-- BEGIN Information supplied --

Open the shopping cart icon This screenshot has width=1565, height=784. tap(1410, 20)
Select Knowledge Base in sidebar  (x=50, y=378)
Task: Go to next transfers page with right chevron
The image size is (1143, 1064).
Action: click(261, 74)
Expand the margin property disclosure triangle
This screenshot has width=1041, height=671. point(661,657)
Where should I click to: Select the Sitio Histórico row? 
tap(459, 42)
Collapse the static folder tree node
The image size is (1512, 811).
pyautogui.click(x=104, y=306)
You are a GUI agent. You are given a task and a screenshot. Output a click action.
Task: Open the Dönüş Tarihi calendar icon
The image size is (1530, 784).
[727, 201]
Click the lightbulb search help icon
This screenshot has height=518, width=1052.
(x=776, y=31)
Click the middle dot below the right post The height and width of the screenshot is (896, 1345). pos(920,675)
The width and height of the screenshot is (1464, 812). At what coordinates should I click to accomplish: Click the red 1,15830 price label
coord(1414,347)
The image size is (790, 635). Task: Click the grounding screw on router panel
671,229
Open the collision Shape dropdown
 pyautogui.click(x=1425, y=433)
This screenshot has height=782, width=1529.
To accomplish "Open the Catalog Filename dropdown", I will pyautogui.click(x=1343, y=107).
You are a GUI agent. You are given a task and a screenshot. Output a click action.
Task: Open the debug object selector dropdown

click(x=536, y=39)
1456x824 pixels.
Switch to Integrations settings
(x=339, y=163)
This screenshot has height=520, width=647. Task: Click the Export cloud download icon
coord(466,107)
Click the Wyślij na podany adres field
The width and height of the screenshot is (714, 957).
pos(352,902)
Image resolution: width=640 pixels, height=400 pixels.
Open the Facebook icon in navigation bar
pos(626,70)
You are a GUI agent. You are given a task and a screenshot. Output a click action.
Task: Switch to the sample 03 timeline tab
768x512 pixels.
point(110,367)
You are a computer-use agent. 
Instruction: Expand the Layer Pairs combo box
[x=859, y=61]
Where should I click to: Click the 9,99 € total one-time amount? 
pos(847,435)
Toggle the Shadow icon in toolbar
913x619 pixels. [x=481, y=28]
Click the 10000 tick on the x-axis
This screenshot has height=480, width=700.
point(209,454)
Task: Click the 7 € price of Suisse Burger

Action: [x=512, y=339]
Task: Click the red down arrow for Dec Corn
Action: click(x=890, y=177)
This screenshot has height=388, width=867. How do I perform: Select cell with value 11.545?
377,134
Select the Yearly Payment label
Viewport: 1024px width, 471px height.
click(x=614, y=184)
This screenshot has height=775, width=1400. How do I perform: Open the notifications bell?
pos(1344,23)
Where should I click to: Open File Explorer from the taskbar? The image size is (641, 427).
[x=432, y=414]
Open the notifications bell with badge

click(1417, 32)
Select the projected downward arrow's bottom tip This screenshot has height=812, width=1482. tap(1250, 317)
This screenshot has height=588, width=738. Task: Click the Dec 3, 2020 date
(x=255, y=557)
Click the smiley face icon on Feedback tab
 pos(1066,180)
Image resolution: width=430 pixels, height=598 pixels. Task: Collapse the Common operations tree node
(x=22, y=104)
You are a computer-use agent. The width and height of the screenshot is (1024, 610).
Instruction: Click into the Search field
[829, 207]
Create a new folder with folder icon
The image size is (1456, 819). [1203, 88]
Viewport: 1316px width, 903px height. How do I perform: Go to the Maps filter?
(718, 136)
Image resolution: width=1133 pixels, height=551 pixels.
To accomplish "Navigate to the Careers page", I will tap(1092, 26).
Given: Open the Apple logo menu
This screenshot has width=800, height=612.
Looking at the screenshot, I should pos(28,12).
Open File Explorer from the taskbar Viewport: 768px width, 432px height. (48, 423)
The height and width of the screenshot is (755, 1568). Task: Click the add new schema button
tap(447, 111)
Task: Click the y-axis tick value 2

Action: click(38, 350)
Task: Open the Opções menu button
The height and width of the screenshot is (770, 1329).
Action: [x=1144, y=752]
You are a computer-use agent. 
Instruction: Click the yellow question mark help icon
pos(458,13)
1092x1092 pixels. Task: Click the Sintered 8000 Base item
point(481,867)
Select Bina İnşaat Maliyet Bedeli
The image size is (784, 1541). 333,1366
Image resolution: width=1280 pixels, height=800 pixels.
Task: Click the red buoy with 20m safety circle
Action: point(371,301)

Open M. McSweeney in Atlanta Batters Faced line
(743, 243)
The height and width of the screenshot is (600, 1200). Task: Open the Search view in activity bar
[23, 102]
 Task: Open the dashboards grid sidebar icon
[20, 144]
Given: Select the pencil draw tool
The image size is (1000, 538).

-- END Information supplied --

*Exercise directions:* Could you reproduce all the records above, substituting "drop-down menu" for each "dropdown" and leaving everything else unchanged?

*Reply:*
Open the shopping cart icon This screenshot has width=1565, height=784. tap(1410, 20)
Select Knowledge Base in sidebar  (x=50, y=378)
Task: Go to next transfers page with right chevron
The image size is (1143, 1064).
Action: click(261, 74)
Expand the margin property disclosure triangle
This screenshot has width=1041, height=671. point(661,657)
Where should I click to: Select the Sitio Histórico row? 
tap(459, 42)
Collapse the static folder tree node
The image size is (1512, 811).
pyautogui.click(x=104, y=306)
You are a GUI agent. You are given a task and a screenshot. Output a click action.
Task: Open the Dönüş Tarihi calendar icon
The image size is (1530, 784).
[727, 201]
Click the lightbulb search help icon
This screenshot has height=518, width=1052.
(x=776, y=31)
Click the middle dot below the right post The height and width of the screenshot is (896, 1345). pos(920,675)
The width and height of the screenshot is (1464, 812). At what coordinates should I click to accomplish: Click the red 1,15830 price label
coord(1414,347)
The image size is (790, 635). Task: Click the grounding screw on router panel
671,229
Open the collision Shape drop-down menu
 pyautogui.click(x=1425, y=433)
This screenshot has height=782, width=1529.
To accomplish "Open the Catalog Filename drop-down menu", I will pyautogui.click(x=1343, y=107).
You are a GUI agent. You are given a task and a screenshot. Output a click action.
Task: Open the debug object selector drop-down menu

click(x=536, y=39)
1456x824 pixels.
Switch to Integrations settings
(x=339, y=163)
This screenshot has height=520, width=647. Task: Click the Export cloud download icon
coord(466,107)
Click the Wyślij na podany adres field
The width and height of the screenshot is (714, 957).
pos(352,902)
Image resolution: width=640 pixels, height=400 pixels.
Open the Facebook icon in navigation bar
pos(626,70)
You are a GUI agent. You are given a task and a screenshot. Output a click action.
Task: Switch to the sample 03 timeline tab
768x512 pixels.
point(110,367)
You are a computer-use agent. 
Instruction: Expand the Layer Pairs combo box
[x=859, y=61]
Where should I click to: Click the 9,99 € total one-time amount? 
pos(847,435)
Toggle the Shadow icon in toolbar
913x619 pixels. [x=481, y=28]
Click the 10000 tick on the x-axis
This screenshot has height=480, width=700.
point(209,454)
Task: Click the 7 € price of Suisse Burger

Action: [x=512, y=339]
Task: Click the red down arrow for Dec Corn
Action: click(x=890, y=177)
This screenshot has height=388, width=867. How do I perform: Select cell with value 11.545?
377,134
Select the Yearly Payment label
Viewport: 1024px width, 471px height.
click(x=614, y=184)
This screenshot has height=775, width=1400. How do I perform: Open the notifications bell?
pos(1344,23)
Where should I click to: Open File Explorer from the taskbar? The image size is (641, 427).
[x=432, y=414]
Open the notifications bell with badge

click(1417, 32)
Select the projected downward arrow's bottom tip This screenshot has height=812, width=1482. tap(1250, 317)
This screenshot has height=588, width=738. Task: Click the Dec 3, 2020 date
(x=255, y=557)
Click the smiley face icon on Feedback tab
 pos(1066,180)
Image resolution: width=430 pixels, height=598 pixels. Task: Collapse the Common operations tree node
(x=22, y=104)
You are a computer-use agent. The width and height of the screenshot is (1024, 610).
Instruction: Click into the Search field
[829, 207]
Create a new folder with folder icon
The image size is (1456, 819). [1203, 88]
Viewport: 1316px width, 903px height. How do I perform: Go to the Maps filter?
(718, 136)
Image resolution: width=1133 pixels, height=551 pixels.
To accomplish "Navigate to the Careers page", I will tap(1092, 26).
Given: Open the Apple logo menu
This screenshot has width=800, height=612.
Looking at the screenshot, I should pos(28,12).
Open File Explorer from the taskbar Viewport: 768px width, 432px height. (48, 423)
The height and width of the screenshot is (755, 1568). Task: Click the add new schema button
tap(447, 111)
Task: Click the y-axis tick value 2

Action: click(38, 350)
Task: Open the Opções menu button
The height and width of the screenshot is (770, 1329).
Action: [x=1144, y=752]
You are a computer-use agent. 
Instruction: Click the yellow question mark help icon
pos(458,13)
1092x1092 pixels. Task: Click the Sintered 8000 Base item
point(481,867)
Select Bina İnşaat Maliyet Bedeli
The image size is (784, 1541). 333,1366
Image resolution: width=1280 pixels, height=800 pixels.
Task: Click the red buoy with 20m safety circle
Action: point(371,301)

Open M. McSweeney in Atlanta Batters Faced line
(743, 243)
The height and width of the screenshot is (600, 1200). Task: Open the Search view in activity bar
[23, 102]
 Task: Open the dashboards grid sidebar icon
[20, 144]
Given: Select the pencil draw tool
The image size is (1000, 538).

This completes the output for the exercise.